> TASK TO CARRY OUT: Only the lines below from the one that holds "Expand the address bar history dropdown" through the one that holds "The image size is (345, 1046)." should appear in the answer, copied exactly, end lines included and pictures omitted.
*** TASK INPUTS ***
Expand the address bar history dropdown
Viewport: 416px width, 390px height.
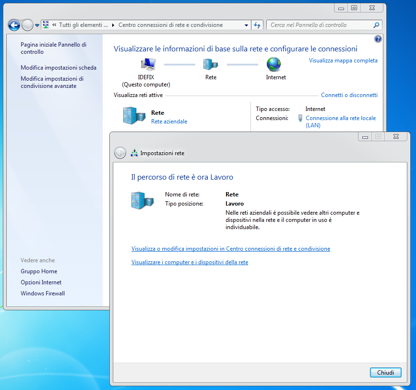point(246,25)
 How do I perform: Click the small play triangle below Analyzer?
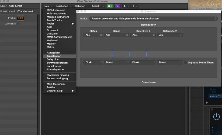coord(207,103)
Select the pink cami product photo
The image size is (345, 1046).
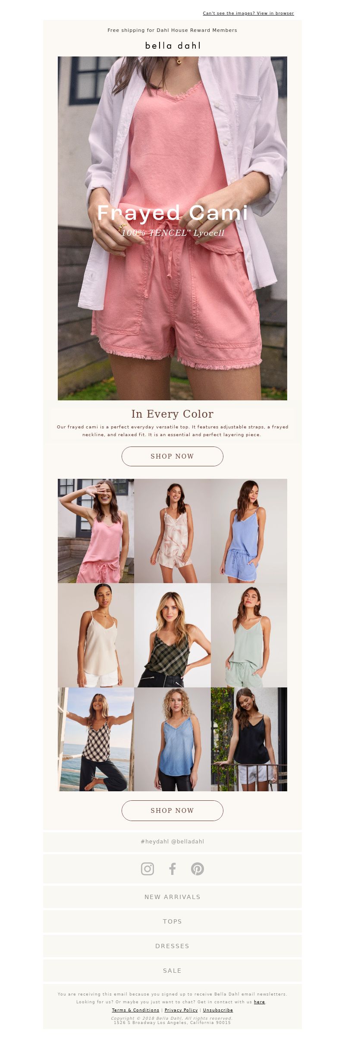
*** End of TASK INPUTS ***
*** TASK INPUTS ***
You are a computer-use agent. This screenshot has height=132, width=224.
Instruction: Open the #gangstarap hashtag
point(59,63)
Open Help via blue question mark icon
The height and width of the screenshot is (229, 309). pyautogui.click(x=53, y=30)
*** End of TASK INPUTS ***
> EXERCISE ANSWER:
Expand the address bar history dropdown
Viewport: 416px width, 390px height.
point(246,25)
 How do I perform: Click the small play triangle below Analyzer?
coord(207,103)
Select the pink cami product photo
The image size is (345, 1046).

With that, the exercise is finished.